Historical Moments Captured: Photos with Powerful Stories

April 17, 2024

Lt. Richard K. Jones of Hollywood, California, feeding Japanese children found in a tomb 50 yards from the front line, Okinawa, 1945. 

Thanks to modern technology, we can now get an even more accurate view of the past via colorized photographs. Prior to the 1970s, most photographs were shot using black and white film. While these images are important tools to help us understand the past, we can get even more details from photographs that have been digitally colorized. For the first time (well, the first time in a long time), we can see the rich and colorful world that our ancestors lived in. This collection of colorized photos shows us that world. 

Credit: u/rishicolors

The Battle of Okinawa began on April 1, 1945, and lasted for 82 days. One of the major battles of the Pacific theatre and the largest amphibious assault of World War II, the U.S. Army and Marines battled the Imperial Japanese Army for control of Okinawa and the surrounding region. Sadly, civilians were caught up in the fighting. These young children were discovered hiding out in an old tomb just yards from the front line. An American soldier, Lt. Richard K. Jones of Hollywood, California, took it upon himself to give the youngsters some food. 

Mormon polygamists at the Utah Penitentiary, 1889. ☠️

Credit: @madsmadsen.ch

In 1845, Mormon leader Joseph Smith was attacked and murdered because of his extreme religious views.
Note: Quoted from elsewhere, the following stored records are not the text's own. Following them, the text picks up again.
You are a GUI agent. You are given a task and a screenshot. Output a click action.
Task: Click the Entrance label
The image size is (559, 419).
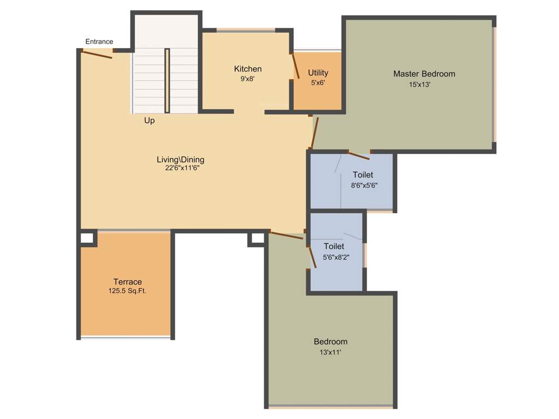tap(99, 41)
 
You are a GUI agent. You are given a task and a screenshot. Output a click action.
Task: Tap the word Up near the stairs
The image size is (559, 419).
tap(149, 121)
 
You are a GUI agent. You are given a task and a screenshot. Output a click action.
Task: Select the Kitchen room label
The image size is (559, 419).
tap(248, 69)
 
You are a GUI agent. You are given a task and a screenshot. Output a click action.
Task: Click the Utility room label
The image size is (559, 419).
tap(318, 73)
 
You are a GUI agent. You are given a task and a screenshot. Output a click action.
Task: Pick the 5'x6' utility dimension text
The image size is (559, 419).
tap(318, 83)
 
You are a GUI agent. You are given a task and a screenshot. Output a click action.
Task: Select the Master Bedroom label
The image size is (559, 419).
tap(424, 74)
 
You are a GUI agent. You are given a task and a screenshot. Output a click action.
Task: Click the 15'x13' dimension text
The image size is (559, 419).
tap(420, 85)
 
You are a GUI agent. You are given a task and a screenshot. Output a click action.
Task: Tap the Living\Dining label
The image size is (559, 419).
tap(180, 159)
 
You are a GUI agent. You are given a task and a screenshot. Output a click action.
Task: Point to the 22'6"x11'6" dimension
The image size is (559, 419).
tap(180, 168)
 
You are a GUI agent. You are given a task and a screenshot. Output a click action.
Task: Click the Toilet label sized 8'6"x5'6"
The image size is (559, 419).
tap(363, 175)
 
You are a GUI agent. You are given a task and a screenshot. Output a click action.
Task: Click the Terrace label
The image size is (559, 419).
tap(128, 282)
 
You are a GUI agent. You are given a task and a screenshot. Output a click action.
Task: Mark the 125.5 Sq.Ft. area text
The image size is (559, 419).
tap(128, 291)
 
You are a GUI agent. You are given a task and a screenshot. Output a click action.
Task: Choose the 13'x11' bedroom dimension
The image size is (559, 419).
tap(330, 352)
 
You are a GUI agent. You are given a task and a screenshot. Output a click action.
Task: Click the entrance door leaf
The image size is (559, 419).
tap(97, 54)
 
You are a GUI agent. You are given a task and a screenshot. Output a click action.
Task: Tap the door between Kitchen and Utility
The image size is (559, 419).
tap(295, 67)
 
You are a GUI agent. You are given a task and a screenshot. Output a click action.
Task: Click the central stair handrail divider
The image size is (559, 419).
tap(167, 81)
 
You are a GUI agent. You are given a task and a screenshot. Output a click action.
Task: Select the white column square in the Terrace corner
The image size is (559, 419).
tap(87, 238)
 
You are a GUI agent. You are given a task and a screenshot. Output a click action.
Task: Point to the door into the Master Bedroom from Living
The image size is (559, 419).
tap(314, 132)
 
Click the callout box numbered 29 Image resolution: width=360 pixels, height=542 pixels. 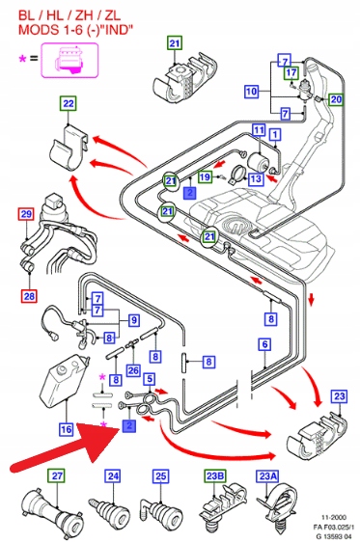tap(26, 214)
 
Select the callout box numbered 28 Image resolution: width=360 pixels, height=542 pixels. tap(29, 296)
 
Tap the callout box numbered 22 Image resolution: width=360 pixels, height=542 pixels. tap(69, 104)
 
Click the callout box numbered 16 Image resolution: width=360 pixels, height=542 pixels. tap(66, 429)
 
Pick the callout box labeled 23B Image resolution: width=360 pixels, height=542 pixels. tap(215, 476)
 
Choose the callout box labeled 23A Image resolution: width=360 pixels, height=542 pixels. tap(266, 476)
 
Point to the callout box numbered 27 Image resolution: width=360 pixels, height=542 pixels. tap(57, 476)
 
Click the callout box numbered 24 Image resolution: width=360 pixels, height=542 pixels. tap(114, 476)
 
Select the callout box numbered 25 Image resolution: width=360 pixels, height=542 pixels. tap(161, 476)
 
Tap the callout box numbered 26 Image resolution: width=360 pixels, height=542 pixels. tap(133, 371)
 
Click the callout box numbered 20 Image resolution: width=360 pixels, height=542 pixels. tap(336, 99)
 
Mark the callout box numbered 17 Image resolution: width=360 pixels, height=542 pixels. tap(291, 73)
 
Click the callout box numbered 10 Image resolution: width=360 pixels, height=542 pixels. tap(251, 92)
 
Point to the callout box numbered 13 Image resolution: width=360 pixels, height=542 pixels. tap(256, 178)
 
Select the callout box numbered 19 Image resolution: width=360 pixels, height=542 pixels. tap(205, 177)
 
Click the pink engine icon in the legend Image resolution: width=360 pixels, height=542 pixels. tap(69, 60)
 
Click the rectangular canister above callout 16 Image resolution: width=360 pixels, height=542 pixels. tap(66, 379)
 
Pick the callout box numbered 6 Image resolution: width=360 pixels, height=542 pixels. tap(264, 344)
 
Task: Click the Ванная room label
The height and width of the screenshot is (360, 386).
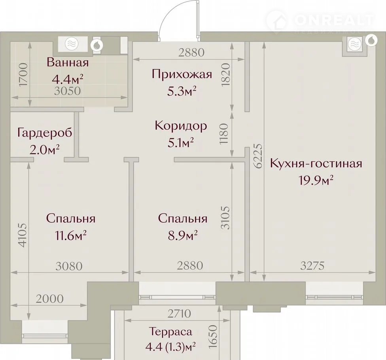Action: point(68,63)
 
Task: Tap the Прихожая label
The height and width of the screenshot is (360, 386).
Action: point(182,74)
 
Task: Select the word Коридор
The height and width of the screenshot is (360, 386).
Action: point(181,126)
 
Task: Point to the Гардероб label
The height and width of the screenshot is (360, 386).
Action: point(45,133)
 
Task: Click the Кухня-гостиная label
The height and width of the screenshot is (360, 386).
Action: point(316,163)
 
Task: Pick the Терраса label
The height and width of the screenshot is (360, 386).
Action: point(170,332)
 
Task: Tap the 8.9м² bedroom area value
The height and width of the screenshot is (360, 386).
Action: point(183,236)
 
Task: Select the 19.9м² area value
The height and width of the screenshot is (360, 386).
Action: point(316,180)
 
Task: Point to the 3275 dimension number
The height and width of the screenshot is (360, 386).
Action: point(312,266)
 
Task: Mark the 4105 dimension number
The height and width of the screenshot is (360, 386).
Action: point(23,235)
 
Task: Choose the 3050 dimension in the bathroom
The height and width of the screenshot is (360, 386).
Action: point(68,91)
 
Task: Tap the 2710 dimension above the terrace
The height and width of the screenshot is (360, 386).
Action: point(179,314)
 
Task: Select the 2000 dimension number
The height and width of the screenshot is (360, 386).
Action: point(50,299)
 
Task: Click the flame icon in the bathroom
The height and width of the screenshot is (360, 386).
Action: point(97,45)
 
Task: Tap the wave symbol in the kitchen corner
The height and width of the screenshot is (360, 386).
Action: point(354,44)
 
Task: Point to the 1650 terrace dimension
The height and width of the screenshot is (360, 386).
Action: point(213,336)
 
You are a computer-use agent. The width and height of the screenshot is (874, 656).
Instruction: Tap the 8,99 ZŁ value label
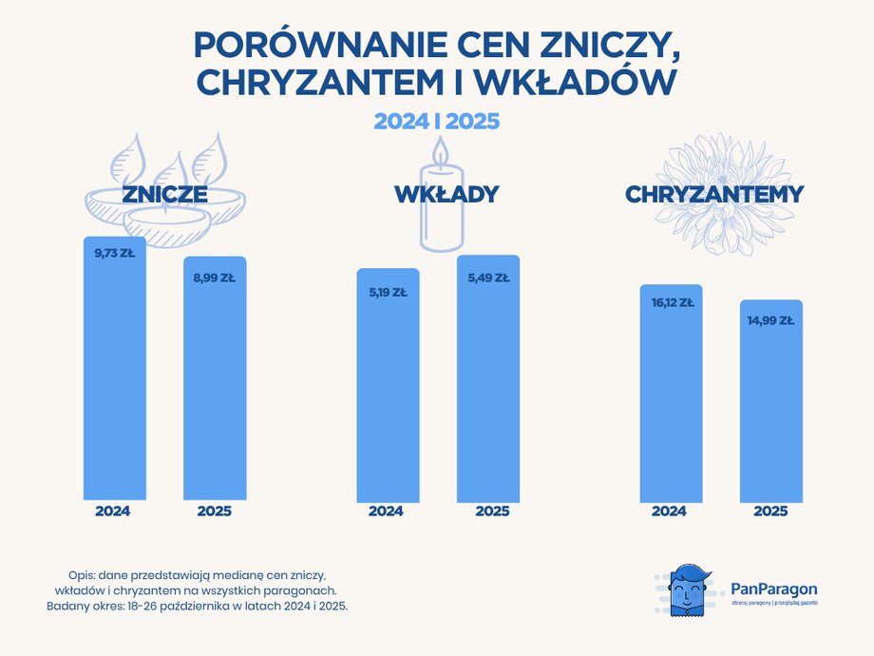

His followers, under Brigham Young as their new leader, migrated to the wilds of Utah in 1847 where they hoped to practice their unorthodox beliefs in seclusion. One of the Mormon beliefs that ruffled a lot of feathers was polygamy. When Utah applied for statehood, there was a condition to its acceptance into the union – a ban on polygamy had to be added to the state constitution. Utah was granted statehood on January 4, 1896, and afterward, men with more than one wife could be arrested for the crime of polygamy.